*** Material provided Section Begins ***
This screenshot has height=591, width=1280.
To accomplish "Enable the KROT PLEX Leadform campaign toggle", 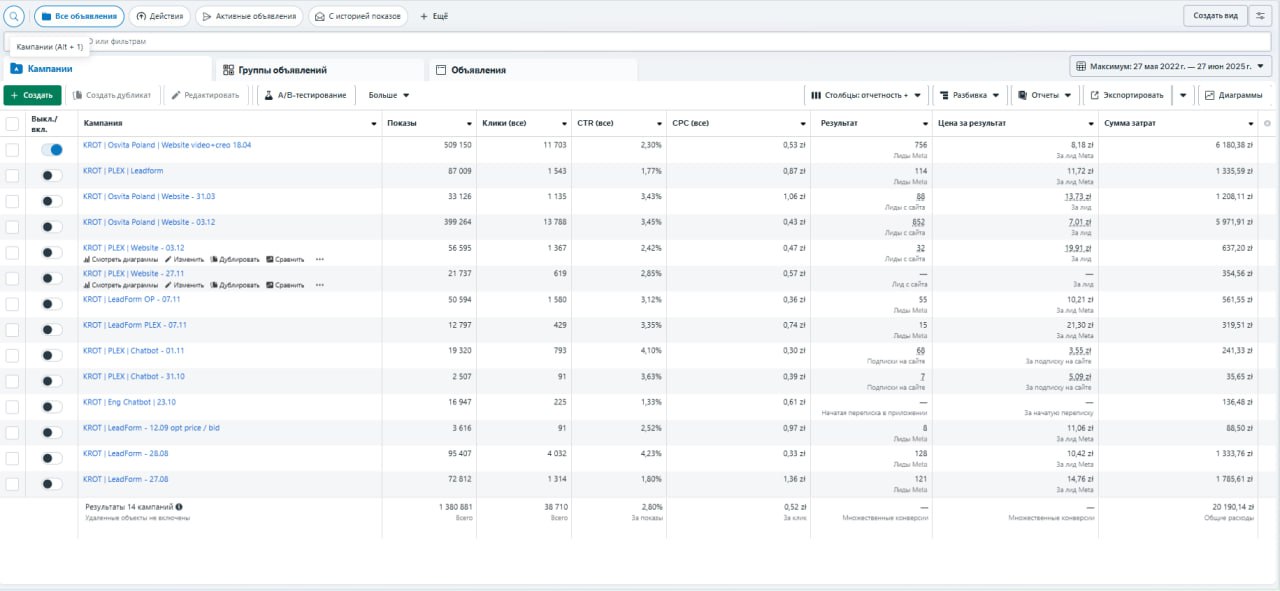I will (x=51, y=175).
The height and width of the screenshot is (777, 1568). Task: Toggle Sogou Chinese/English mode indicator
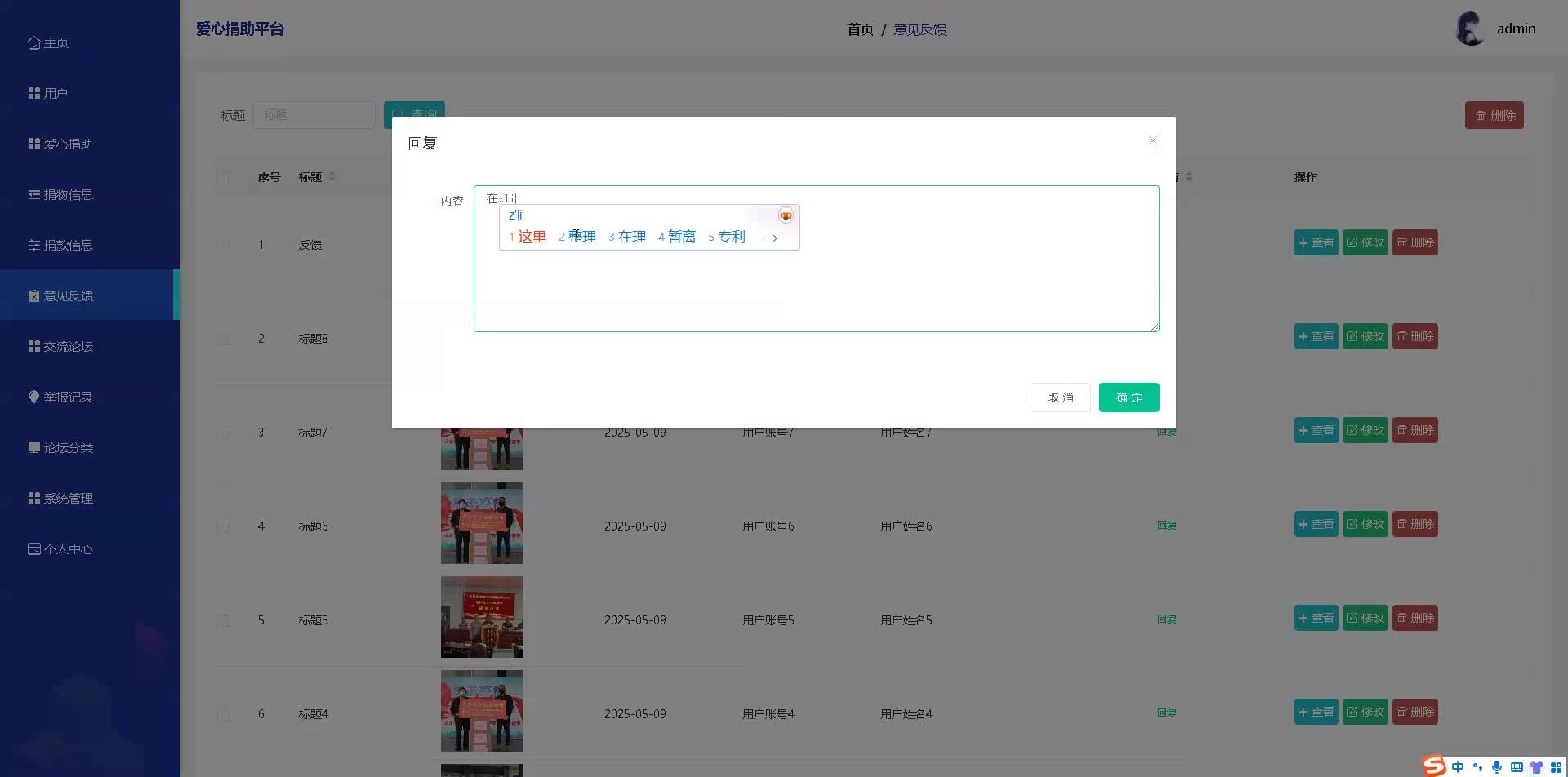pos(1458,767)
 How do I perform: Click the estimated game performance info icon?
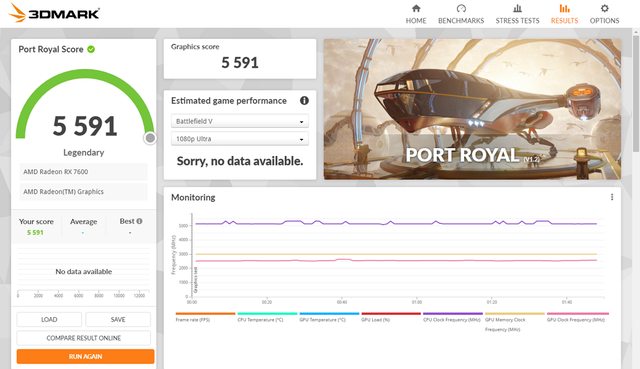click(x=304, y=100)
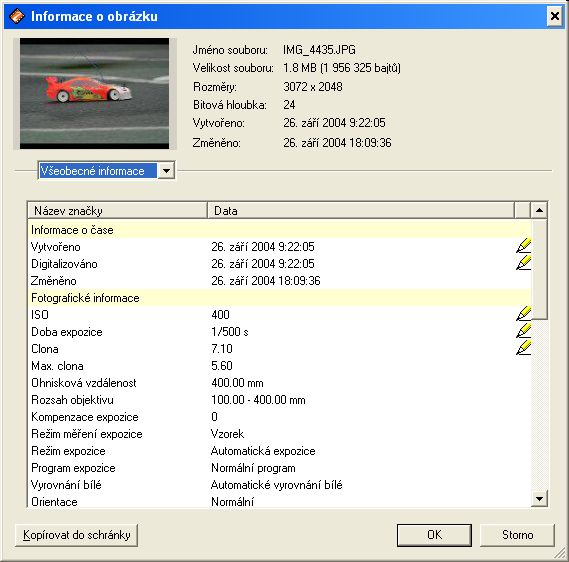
*** Material provided Section Ends ***
The lines from the one holding "How do I perform: Click" through the end of the entries are to be transcribed exactly, both ends included, with the pictures left out.

 How do I perform: Click the estimated game performance info icon?
click(x=304, y=100)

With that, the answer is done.